Erklärung
Anders als der Spitzenpegel, der nur den lautesten Moment zeigt, beschreibt die Lautheit, wie laut ein Stück insgesamt wirkt. Die Einheit LUFS, Loudness Units relative to Full Scale, berücksichtigt dabei die Empfindlichkeit des Gehörs für verschiedene Frequenzen. Gemessen wird über die gesamte Folge als integrierte Lautheit, ergänzt um Kurzzeitwerte.
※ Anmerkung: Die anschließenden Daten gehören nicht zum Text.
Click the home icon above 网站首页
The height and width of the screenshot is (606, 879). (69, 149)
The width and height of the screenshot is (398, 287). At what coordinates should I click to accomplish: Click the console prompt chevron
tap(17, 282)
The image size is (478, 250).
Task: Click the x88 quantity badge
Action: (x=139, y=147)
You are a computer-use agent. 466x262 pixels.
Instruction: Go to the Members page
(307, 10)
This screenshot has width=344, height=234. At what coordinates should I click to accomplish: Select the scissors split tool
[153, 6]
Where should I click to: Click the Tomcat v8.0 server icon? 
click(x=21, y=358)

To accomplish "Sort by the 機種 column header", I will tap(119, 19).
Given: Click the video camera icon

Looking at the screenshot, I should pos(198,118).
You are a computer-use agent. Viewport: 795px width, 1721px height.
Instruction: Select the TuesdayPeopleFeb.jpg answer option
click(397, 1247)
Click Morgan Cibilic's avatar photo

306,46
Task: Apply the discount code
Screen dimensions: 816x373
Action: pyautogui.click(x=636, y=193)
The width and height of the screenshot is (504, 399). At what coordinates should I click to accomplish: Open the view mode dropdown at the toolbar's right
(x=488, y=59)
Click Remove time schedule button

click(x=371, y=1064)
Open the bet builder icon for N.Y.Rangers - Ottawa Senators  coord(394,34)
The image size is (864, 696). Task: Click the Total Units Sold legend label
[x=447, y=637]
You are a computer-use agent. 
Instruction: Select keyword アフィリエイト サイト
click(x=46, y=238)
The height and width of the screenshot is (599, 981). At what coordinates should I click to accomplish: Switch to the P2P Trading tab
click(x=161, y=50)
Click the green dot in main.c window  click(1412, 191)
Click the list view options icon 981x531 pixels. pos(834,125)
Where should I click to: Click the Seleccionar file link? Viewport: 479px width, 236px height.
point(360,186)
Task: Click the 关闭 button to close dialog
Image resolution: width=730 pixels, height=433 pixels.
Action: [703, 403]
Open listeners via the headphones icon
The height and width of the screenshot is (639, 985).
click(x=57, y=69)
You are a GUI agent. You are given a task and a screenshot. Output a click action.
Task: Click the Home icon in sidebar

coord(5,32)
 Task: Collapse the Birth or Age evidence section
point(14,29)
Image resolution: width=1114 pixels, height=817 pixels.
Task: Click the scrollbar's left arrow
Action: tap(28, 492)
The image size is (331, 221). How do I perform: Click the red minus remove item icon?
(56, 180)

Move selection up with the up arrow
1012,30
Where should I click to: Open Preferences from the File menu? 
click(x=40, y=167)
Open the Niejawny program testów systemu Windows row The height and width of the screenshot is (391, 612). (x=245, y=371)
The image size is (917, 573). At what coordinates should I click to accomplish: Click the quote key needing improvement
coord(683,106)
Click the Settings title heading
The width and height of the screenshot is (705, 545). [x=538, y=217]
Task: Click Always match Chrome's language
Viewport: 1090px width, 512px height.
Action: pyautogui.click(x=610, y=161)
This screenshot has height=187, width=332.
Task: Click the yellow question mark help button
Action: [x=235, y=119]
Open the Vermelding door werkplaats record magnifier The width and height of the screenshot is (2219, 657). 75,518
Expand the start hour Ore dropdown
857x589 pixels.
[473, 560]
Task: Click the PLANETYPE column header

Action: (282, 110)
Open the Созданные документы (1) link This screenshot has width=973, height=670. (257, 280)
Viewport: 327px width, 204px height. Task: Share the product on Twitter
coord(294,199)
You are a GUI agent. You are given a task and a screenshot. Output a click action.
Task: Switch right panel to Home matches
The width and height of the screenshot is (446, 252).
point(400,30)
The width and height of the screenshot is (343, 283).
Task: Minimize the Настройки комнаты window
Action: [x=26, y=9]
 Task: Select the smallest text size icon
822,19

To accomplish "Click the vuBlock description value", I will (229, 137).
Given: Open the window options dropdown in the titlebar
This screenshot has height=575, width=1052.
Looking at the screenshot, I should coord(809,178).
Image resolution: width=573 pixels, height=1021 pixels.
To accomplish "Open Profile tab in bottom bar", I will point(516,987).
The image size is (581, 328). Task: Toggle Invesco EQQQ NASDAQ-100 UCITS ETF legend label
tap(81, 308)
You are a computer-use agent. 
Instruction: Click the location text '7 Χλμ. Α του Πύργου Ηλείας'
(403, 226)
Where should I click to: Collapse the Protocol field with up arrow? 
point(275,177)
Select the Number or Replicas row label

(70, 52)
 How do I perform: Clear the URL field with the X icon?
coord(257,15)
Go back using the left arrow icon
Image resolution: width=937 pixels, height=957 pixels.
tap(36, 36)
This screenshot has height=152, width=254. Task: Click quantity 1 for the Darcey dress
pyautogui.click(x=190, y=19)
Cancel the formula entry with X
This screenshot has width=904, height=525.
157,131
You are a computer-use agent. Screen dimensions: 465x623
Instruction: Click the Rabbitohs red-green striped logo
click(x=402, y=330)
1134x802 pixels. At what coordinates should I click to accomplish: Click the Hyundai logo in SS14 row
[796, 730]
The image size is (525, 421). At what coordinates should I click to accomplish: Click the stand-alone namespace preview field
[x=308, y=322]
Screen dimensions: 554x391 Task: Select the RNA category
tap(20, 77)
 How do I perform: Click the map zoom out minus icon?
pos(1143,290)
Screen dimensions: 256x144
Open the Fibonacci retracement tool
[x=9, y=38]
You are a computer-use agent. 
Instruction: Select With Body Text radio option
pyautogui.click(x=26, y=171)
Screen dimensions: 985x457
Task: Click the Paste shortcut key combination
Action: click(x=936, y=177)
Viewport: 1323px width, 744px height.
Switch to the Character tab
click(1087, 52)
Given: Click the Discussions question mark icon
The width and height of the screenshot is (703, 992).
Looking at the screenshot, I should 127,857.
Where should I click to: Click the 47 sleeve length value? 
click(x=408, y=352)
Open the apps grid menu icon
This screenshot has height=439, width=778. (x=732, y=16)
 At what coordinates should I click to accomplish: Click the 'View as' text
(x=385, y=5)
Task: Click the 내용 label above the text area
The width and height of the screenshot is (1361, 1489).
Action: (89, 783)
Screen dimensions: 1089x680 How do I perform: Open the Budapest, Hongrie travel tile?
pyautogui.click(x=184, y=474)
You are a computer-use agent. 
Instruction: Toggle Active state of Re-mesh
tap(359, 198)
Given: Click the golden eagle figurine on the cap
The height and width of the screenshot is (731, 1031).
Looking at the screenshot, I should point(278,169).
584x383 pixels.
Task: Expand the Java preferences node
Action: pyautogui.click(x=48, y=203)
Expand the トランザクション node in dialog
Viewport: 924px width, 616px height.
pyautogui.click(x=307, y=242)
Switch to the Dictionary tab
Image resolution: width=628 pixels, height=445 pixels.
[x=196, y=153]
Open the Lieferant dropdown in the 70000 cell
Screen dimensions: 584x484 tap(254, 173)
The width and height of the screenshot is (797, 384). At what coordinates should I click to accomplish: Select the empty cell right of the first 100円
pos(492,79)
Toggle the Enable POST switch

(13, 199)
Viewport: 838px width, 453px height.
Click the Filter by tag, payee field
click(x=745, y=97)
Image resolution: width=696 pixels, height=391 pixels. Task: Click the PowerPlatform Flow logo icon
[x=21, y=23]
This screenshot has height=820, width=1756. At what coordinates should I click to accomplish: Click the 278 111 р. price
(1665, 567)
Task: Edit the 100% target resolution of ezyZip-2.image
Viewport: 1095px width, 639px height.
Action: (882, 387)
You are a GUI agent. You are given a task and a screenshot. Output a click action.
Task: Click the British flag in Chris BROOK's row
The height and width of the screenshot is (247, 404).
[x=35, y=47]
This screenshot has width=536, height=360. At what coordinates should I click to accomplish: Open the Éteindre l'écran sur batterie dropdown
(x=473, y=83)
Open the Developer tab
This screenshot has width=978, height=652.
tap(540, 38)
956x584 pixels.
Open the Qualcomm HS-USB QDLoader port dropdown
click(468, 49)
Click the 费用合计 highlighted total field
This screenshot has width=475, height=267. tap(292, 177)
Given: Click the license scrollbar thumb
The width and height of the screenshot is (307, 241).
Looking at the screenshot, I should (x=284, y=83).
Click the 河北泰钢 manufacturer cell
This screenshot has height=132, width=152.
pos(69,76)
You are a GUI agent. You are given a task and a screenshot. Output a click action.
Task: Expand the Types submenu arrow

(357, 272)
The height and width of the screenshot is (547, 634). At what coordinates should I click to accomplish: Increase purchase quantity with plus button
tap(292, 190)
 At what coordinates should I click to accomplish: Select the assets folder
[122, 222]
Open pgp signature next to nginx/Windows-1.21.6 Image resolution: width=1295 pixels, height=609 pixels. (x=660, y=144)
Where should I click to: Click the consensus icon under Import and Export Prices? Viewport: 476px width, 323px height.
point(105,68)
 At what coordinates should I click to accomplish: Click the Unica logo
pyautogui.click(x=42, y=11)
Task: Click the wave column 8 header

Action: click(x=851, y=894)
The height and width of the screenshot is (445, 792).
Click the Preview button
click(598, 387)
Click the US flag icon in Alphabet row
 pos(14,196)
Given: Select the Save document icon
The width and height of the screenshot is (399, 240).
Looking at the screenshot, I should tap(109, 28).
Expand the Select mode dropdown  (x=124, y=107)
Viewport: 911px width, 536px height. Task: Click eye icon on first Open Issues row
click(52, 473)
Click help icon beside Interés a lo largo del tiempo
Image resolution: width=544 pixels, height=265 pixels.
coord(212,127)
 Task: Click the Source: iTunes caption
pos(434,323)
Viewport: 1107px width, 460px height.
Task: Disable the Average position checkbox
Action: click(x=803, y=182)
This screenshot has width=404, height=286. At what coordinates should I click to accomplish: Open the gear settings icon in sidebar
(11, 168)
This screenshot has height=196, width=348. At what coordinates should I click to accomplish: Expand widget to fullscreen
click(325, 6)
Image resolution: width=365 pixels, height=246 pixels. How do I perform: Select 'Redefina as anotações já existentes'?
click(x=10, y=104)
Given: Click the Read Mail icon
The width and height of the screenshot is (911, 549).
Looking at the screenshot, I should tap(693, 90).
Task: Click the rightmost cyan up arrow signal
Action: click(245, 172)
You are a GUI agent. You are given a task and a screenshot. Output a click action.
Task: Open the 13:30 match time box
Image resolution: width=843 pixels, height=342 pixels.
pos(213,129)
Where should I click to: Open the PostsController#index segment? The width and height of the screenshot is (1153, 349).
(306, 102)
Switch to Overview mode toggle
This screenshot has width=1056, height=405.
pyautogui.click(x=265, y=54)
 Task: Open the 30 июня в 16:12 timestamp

Für Podcasts hat sich ein Zielwert von etwa minus 16 LUFS für Stereo und minus 19 LUFS für Mono etabliert; Streaming-Dienste für Musik arbeiten mit minus 14 LUFS. Ziel ist, dass alle Folgen und alle Podcasts gleich laut sind und Hörer nicht nachregeln müssen. Plattformen normalisieren beim Abspielen teilweise selbst, aber eine sauber gemasterte Datei klingt in jeder App konsistent. Die Lautheit wird beim Mastering mit Kompressor, Verstärkung und Limiter hergestellt, wobei zugleich die True-Peak-Grenze eingehalten werden muss. Messwerkzeuge gibt es in jedem Schnittprogramm.
Beispiel aus der Praxis
Eine Folge misst nach dem Schnitt minus 22 LUFS und wirkt in der App leiser als andere Podcasts. Nach dem Mastering auf minus 16 LUFS mit Limiter bei minus 1 dBTP liegt sie im üblichen Bereich.
Tipp
Messen Sie die integrierte Lautheit über die ganze Folge, nicht nur über ein Stück, und exportieren Sie jede Folge mit demselben Zielwert.